“That’s right, and now we will go back to the bench, and then you shall tell me all about yourself; just to pass away the time. Now,” said he, as he took his seat, “in the first place, who is your father, if you have any; and if you haven’t any, what was he?”

“Father and mother are both alive, but they are a long way off. Father was a soldier, and he has a pension now.”

“A soldier! Do you know in what regiment?”

“Yes, it was the 53rd, I think.”

“By the powers, my own regiment! And what is your name, then, and his?”

“Rushbrook,” replied Joey.

“My pivot man, by all that’s holy. Now haven’t you nicely dropped on your feet?”

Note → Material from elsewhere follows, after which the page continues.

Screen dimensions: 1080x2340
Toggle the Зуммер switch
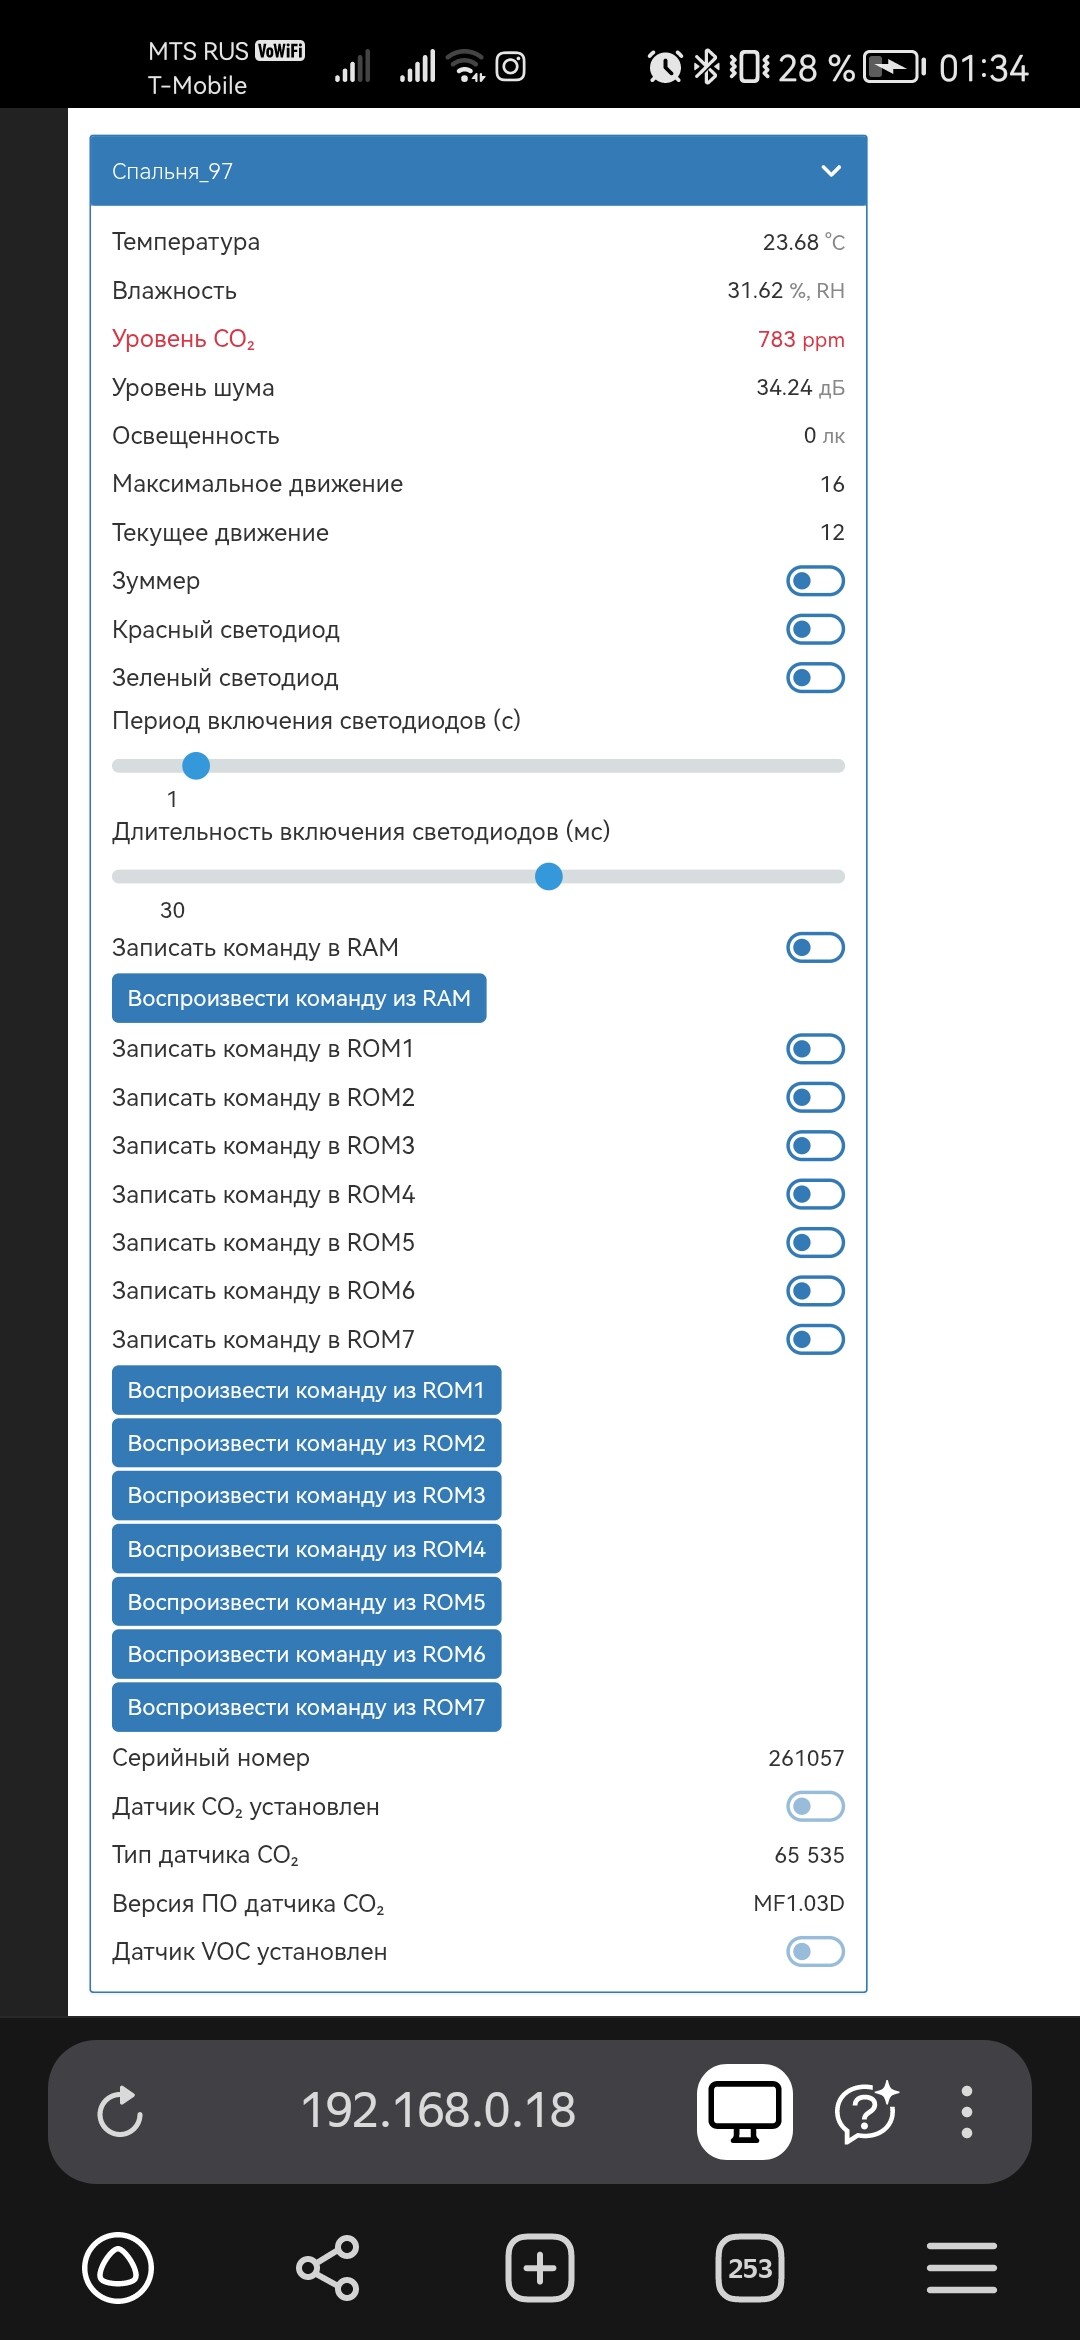[x=815, y=581]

“I don’t know, sir,” replied our hero.

“But I do; your father was the best fellow I had in my company—the best forager, and always took care of his officer, as a good man should do. If there was a turkey, or a goose, or a duck, or a fowl, or a pig within ten miles of us, he would have it: he was the boy for poaching. And now tell me (and mind you tell the truth when you meet with a friend) what made you leave your father and mother?”

“I was afraid of being taken up—” and here Joey stopped, for he hardly knew what to say; trust his new acquaintance with his father’s secret he dare not, neither did he like to tell what was directly false; as the reader will perceive by his reply, he partly told the truth.